Uma das metas do TSE é preservar a credibilidade do sistema, considerado um dos mais seguros do mundo. Mesmo com ataques malsucedidos ou menos complexos, toda a segurança do pleito pode ser comprometida a partir da atuação coordenada de atores políticos. O presidente Jair Bolsonaro (PL) tem atuado para minar a credibilidade das urnas eletrônicas, mesmo tendo sido eleito por meio delas em 2018. [em nossa opinião, o fato de ter sido eleito através das urnas que critica, confere mais credibilidade as críticas, especialmente falta de transparência, ao presidente Bolsonaro; caso ele fosse um candidato derrotado, seria 'chororô' de político sem voto.]
Na disputa eleitoral de 2020, os ataques cibernéticos detectados não afetaram os sistemas de apuração de votos, mas o fato ajudou a alimentar teorias conspiratórias. A ação, segundo apuração da equipe técnica do tribunal, usou dispositivos do Brasil, dos Estados Unidos e da Nova Zelândia. Apenas dados antigos foram expostos. Mesmo assim, bolsonaristas aproveitaram para lançar dúvidas sobre urnas eletrônicas e defender o voto impresso.
Com a popularização do 5G e das transações financeiras eletrônicas, crimes virtuais viraram um problema global. Empresas como Embraer e Apple também já sofreram prejuízos. O cenário mundial fez crescer a preocupação cibernética em todo o Judiciário.
O relatório menciona a “necessidade de readequação” para contar com uma “estrutura mínima para ações preventivas e reativas compatíveis com os riscos nas eleições de 2022. O documento recomenda a definição, para cada tribunal regional de número de técnicos atuando diretamente na segurança da informação, revisão de processos de trabalho e realocação de servidores.
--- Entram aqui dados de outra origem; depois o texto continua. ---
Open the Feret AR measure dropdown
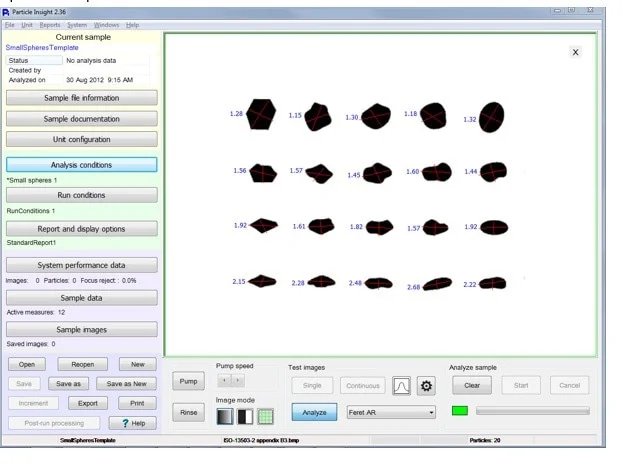Screen dimensions: 623x465 click(x=391, y=412)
Também foi recomendado que os gestores de segurança da informação se reportem diretamente à presidência ou direção dos TREs. [ao que entendemos, o relatório fala em " 'necessidade de readequação' para contar com uma estrutura mínima... "; fica a impressão, especialmente para leigos, nosso caso, de algo a ser feito o que motiva perguntar: ainda não existe tal estrutura?]
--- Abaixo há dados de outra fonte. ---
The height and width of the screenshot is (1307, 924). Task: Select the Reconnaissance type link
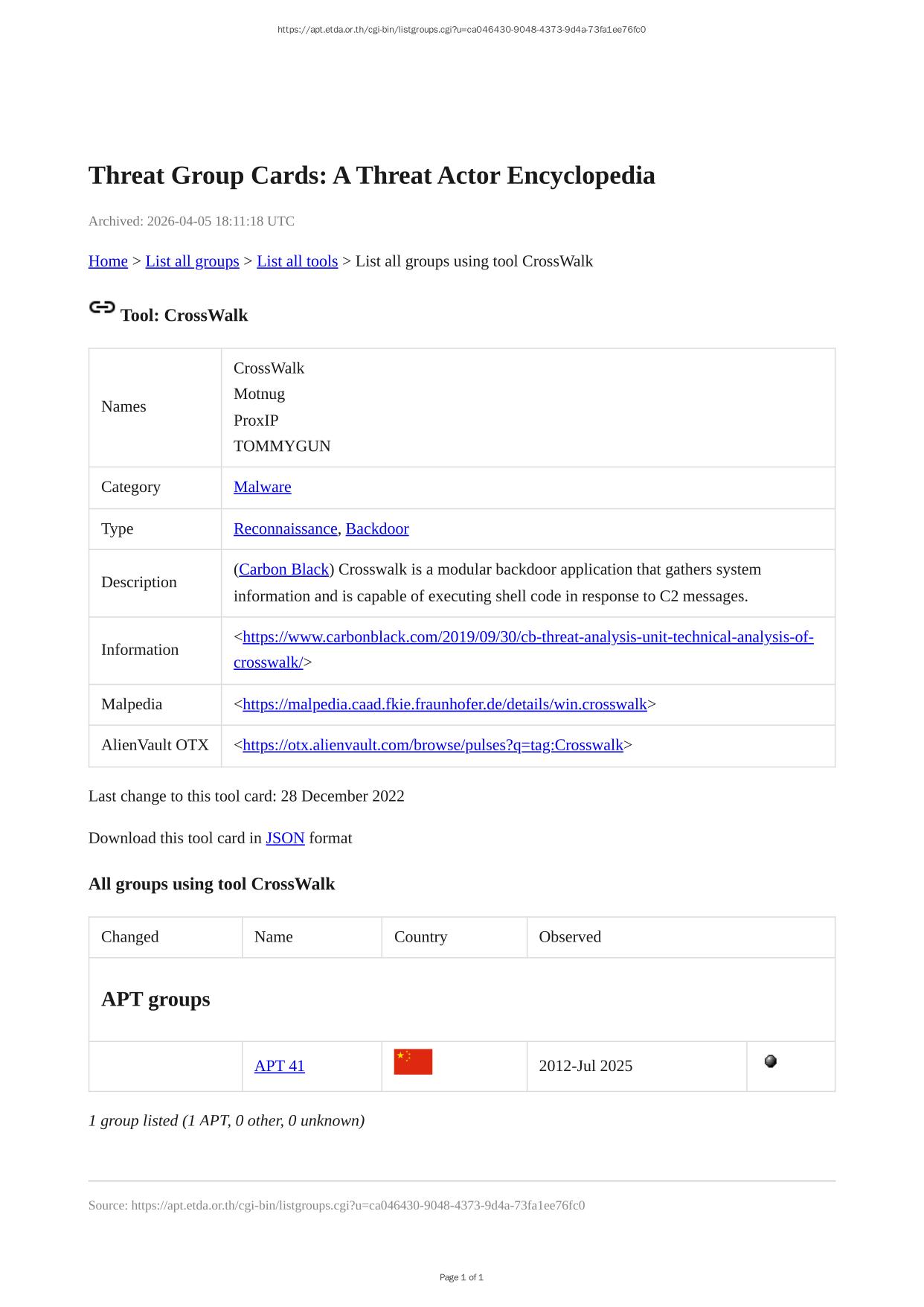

Procurado, o TSE afirmou que um programa nacional de cibersegurança vem sendo implementado em toda a Justiça Eleitoral, mas não quis dar detalhes por motivo de segurança.
Apurações e tentativas de invasões ao sistema:
Pedido de auditoria: Depois da eleição de 2014, o Tribunal Superior Eleitoral aceitou um pedido do PSDB para auditar as urnas eletrônicas. A Corte concedeu acesso a dados, arquivos e alguns programas usados nos equipamentos para uma auditoria externa. Relatório da investigação concluiu que não foi possível identificar qualquer tipo de fraude na votação.
Denúncia de invasão: Um inquérito foi aberto pela Polícia Federal dez dias após o segundo turno das eleições de 2018 para apurar uma denúncia de invasão ao sistema interno do TSE. A investigação foi solicitada pelo próprio tribunal. De acordo com a Corte, o episódio não representou risco à integridade das eleições, uma vez que o código-fonte dos programas utilizados passaram por “sucessivas verificações e testes, aptos a identificar qualquer alteração ou manipulação'.